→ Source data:

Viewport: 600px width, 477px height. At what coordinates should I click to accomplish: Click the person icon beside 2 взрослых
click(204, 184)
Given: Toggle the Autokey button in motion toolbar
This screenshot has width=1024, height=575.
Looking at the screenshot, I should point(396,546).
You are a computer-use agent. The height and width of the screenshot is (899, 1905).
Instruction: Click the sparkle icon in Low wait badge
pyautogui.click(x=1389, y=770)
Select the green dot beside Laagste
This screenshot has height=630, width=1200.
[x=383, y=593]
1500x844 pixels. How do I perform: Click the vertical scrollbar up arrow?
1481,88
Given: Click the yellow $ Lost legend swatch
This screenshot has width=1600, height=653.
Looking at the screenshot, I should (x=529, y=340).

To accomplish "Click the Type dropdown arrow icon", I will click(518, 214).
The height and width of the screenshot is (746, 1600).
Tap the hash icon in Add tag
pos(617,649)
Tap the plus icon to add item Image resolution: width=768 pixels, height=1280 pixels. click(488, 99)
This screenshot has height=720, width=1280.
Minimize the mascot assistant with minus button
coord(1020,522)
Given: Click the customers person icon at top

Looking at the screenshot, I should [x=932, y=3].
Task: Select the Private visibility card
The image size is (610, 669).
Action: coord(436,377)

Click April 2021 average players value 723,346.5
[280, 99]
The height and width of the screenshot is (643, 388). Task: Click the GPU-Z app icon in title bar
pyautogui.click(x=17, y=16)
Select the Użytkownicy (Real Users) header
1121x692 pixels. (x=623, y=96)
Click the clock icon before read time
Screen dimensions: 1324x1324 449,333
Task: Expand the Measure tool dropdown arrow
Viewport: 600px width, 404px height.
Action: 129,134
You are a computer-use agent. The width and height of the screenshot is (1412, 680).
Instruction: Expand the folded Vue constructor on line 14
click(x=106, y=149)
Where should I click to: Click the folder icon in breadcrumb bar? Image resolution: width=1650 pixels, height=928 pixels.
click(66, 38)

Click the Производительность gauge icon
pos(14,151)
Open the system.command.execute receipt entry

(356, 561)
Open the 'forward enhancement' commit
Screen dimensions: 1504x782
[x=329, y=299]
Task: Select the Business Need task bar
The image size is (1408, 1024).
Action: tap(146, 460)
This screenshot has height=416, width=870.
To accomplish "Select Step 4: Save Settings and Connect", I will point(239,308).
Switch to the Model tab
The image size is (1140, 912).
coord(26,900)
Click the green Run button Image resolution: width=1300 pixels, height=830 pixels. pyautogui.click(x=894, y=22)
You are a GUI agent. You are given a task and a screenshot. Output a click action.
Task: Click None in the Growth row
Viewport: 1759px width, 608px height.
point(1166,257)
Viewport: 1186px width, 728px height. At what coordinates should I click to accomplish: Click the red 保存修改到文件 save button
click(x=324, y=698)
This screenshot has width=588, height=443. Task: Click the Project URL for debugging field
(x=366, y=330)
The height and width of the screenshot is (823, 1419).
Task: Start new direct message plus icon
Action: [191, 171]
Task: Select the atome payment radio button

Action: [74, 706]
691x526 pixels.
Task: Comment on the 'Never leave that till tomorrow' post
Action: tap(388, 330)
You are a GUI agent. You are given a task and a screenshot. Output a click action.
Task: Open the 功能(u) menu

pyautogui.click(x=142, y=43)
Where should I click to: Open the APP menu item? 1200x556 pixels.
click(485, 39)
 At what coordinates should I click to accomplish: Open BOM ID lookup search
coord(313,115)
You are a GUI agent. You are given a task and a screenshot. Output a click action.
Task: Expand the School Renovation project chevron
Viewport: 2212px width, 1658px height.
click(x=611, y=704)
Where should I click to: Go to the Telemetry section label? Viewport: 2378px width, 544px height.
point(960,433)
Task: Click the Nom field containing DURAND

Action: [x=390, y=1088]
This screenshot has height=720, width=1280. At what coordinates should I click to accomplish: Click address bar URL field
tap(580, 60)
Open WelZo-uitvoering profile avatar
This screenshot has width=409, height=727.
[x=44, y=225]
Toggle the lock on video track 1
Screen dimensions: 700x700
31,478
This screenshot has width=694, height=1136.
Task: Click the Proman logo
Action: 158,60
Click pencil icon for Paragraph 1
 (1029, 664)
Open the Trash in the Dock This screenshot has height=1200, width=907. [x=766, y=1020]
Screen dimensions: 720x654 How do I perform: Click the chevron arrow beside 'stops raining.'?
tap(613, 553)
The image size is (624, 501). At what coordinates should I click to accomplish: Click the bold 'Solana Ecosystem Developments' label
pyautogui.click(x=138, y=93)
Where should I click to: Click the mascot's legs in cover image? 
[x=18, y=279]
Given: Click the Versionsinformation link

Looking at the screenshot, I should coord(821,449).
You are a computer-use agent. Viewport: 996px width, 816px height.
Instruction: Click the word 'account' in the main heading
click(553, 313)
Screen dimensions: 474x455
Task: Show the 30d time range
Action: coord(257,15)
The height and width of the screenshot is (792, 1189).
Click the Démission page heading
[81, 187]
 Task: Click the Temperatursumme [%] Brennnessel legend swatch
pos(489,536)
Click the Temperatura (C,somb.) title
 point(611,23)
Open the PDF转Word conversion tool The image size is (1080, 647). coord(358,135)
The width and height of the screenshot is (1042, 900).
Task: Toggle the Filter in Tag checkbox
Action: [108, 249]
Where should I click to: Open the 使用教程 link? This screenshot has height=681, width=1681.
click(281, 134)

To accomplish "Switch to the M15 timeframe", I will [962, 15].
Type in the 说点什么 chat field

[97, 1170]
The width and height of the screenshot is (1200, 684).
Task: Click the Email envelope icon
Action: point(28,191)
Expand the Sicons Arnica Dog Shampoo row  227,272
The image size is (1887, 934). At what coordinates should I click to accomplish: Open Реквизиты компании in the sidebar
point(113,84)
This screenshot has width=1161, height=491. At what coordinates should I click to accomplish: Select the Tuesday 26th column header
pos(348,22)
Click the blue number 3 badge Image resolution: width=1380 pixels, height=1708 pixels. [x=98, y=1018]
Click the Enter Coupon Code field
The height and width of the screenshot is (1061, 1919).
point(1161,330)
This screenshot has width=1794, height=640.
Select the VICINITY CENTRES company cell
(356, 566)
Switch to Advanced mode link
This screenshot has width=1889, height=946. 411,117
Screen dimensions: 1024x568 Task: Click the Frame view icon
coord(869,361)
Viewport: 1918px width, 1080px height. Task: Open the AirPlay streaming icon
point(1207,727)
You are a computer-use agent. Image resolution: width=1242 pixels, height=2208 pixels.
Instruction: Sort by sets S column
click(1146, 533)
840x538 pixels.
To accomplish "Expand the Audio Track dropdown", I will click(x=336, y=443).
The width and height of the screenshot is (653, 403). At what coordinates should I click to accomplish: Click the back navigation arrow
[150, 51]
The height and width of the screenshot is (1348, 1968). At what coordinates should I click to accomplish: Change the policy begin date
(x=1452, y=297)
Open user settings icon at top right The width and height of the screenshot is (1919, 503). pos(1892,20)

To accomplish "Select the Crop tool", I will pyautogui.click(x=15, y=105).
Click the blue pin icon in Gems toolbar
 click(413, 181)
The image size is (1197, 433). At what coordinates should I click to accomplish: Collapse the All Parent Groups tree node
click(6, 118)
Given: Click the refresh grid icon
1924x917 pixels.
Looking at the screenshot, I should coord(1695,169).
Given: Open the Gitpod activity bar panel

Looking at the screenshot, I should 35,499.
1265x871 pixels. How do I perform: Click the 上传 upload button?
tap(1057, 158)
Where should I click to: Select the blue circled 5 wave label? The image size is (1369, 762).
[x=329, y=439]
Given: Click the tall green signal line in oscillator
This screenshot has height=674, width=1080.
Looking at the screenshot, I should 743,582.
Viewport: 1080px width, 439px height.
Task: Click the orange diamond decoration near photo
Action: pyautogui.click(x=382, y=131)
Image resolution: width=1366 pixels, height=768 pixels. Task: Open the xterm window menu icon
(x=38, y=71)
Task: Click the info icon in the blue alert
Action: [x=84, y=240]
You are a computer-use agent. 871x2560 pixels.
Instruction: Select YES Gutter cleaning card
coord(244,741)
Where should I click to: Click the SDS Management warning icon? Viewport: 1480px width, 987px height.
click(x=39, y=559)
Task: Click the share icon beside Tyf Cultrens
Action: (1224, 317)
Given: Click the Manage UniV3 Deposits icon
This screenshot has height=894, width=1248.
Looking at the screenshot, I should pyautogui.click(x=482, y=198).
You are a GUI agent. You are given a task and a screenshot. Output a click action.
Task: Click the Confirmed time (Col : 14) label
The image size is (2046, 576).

→ Problem details:
Using the data above, repeat exactly the lines that begin at the line with "Given: Click the refresh grid icon" and end at the line with "Given: Click the tall", both ends included.

→ Exercise output:
Given: Click the refresh grid icon
1924x917 pixels.
Looking at the screenshot, I should coord(1695,169).
Given: Open the Gitpod activity bar panel

Looking at the screenshot, I should 35,499.
1265x871 pixels. How do I perform: Click the 上传 upload button?
tap(1057, 158)
Where should I click to: Select the blue circled 5 wave label? The image size is (1369, 762).
[x=329, y=439]
Given: Click the tall green signal line in oscillator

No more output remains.